(Aim of the task):
The records follow. Count the lines holding "Image" and give only the number.

(Supplied entries):
====================
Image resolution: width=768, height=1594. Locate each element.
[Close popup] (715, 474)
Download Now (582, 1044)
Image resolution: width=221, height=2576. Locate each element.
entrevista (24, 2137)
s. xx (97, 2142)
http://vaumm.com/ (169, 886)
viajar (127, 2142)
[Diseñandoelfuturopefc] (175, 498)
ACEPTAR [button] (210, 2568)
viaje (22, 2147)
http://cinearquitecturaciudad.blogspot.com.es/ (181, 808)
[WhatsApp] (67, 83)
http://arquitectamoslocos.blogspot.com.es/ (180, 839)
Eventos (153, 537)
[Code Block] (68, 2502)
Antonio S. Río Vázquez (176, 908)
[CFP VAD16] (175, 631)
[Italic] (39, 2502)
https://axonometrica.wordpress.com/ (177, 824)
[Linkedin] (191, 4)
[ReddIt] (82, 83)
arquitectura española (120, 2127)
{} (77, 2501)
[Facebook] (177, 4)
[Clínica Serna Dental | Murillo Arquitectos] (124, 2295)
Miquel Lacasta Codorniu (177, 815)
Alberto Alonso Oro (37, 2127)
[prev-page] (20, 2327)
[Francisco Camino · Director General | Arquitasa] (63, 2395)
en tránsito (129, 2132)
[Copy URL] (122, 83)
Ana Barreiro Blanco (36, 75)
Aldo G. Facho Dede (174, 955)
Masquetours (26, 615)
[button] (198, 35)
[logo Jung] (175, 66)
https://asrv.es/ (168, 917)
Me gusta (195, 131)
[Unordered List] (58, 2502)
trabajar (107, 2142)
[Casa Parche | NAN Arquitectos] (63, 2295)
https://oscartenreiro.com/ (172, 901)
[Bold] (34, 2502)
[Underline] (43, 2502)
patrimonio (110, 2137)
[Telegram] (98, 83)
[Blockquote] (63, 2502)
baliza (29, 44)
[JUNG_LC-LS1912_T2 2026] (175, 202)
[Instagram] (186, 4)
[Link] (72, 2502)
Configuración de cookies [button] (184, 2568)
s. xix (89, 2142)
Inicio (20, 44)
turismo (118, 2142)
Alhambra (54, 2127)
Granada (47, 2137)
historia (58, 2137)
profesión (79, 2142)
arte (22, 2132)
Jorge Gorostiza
====================
(Answer):
2